21 Jul Social media for GPs – what to avoid on Twitter
Earlier, we wrote to you about the benefits of bothering with social media platforms. We listed 5 things you should do when reaching out via Twitter. Well, now it’s time for…
5 Twitter Don’ts
You’ve signed up to Twitter and seem to be gaining a following. The articles you link to seem to be of interest, and that nerdy joke you posted got retweeted 10 times. You feel like you’re on a roll. But at this stage it’s easy to make a couple mistakes and stunt your ability to grow your reach.
Here are 5 things you should avoid when using Twitter.
Hashtags and Twitter are synonymous. But whilst they come hand in hand, there are many faux pas that should be avoided.
- Firstly, always check your spelling, and be consistent with the hashtags you use. If you’re using #medicaljournal don’t change it to #medjournals later on. Be consistent. And don’t worry if your hashtag doesn’t gain an instant following. Be persistent, keep using it, and give it time.
- Don’t be scared of capital letters! Make sure you’re understood and separate the words in your hashtag, especially if it’s a long one, e.g. #GPWorkingHoursSouthLondon
- Don’t #hashtag #every #word. It is suggested that 2-3 hashtags per post are more than sufficient.
- Be concise. Only hashtag yourself into trends that reflect the post, and the content you want to express. If your post is research related, then tag it to the right group like #STEM or #GPResearch, and if you’re tweeting about the way things actually work, then use something like #GPPractices
- @ or #
While we’re on the topic of hashtags, when do we use them, and when do we use @? Well, it’s simple. Don’t use @to connect your tweet to a trending topic – that’s a job for the hashtag. Use it when you’re talking directly to a specific Twitter account user, or if you want to share specific information with a person and their followers.

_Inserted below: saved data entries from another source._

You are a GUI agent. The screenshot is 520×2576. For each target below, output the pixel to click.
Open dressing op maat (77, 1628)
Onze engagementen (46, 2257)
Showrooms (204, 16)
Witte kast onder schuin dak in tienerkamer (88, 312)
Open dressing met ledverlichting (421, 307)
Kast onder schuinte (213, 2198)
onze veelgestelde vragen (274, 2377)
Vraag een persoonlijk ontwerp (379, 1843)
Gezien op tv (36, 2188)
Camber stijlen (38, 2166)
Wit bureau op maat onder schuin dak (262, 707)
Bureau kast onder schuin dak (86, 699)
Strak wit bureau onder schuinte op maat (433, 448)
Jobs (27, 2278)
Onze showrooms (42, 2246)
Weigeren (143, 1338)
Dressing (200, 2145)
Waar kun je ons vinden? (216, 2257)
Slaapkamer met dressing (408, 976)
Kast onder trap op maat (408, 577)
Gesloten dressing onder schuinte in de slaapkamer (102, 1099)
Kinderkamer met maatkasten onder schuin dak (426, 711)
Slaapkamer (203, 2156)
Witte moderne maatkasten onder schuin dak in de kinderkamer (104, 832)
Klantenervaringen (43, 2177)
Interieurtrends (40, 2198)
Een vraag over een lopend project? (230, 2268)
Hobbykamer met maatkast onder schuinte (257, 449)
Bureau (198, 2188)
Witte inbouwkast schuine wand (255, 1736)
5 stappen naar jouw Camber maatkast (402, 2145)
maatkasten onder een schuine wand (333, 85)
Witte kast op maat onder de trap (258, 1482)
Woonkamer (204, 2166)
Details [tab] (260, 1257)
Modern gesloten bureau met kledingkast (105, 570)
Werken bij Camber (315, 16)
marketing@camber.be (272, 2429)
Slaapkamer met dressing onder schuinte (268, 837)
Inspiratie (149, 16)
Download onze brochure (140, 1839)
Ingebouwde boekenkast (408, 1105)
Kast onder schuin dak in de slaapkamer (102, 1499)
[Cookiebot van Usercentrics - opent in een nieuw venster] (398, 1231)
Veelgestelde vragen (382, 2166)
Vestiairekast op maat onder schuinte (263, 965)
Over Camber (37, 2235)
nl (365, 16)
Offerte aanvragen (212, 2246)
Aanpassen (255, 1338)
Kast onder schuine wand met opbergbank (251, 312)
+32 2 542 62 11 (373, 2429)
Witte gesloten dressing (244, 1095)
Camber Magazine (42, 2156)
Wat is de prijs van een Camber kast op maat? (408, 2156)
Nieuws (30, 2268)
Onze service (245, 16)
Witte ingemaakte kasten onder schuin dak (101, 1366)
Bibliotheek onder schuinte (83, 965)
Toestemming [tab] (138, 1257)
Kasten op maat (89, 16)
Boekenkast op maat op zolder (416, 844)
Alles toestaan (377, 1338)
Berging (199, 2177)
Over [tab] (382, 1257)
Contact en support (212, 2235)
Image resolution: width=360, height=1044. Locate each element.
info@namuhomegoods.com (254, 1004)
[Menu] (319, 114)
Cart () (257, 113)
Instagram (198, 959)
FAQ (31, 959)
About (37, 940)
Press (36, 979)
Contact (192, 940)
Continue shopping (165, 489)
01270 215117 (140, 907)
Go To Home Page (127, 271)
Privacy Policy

Tweet us @GPViewUK to see how it works.
- Keep it Social
Don’t forget that it is social media. Don’t go silent and just tweet in one direction. Make it a conversation and engage with your followers. It might be a good idea to decide whether your profile will be used in a personal or professional capacity. Remember that unless your profile is private, your tweets will be available to the wider public. If you would rather not share your views with just anyone, simply change your privacy settings.
Use the @to speak directly to other Twitter uses, and don’t forget to reply if they include you in a tweet first. Some things are best kept to Direct Messages (a private inbox), however, if it’s a topic for the many, keep it out there, and don’t forget to connect and hashtag relevantly to keep the conversation going.
We all follow a few people who have great rapport. Their tweets express exactly what we think, and they put it so eloquently. It’s tempting to share their ideas, and there’s no reason why you shouldn’t. But don’t do it too much. After all your followers want to hear from you. If you promote other accounts too much, you run the risk of your followers cutting you out of the picture.
That said, don’t avoid retweeting completely. Just be picky about who you choose. One tweet may be great, but the original author may not share the same values you are trying to portray, so check out their page and see if their tweet, and ultimately their profile (which will be publicly approved by you, if you choose to retweet), matches the message you’re trying to convey.
- Constant Self-Promotion
Nobody wants to be constantly advertised to, and you won’t gain followers by promoting your self too much. This may seem contradictory, but the point is, don’t use Twitter for one thing. Mix it up. Share the odd interesting read, engage with your followers, and don’t forget to acknowledge them once in a while, especially if they retweet you. You need to use Twitter to add value. So, try to keep it at about 1/5thadvertising of your work, and 4/5thsharing knowledge, creating content, and connecting with your network.
So now you have it. 5 things to consider, and 5 things to avoid.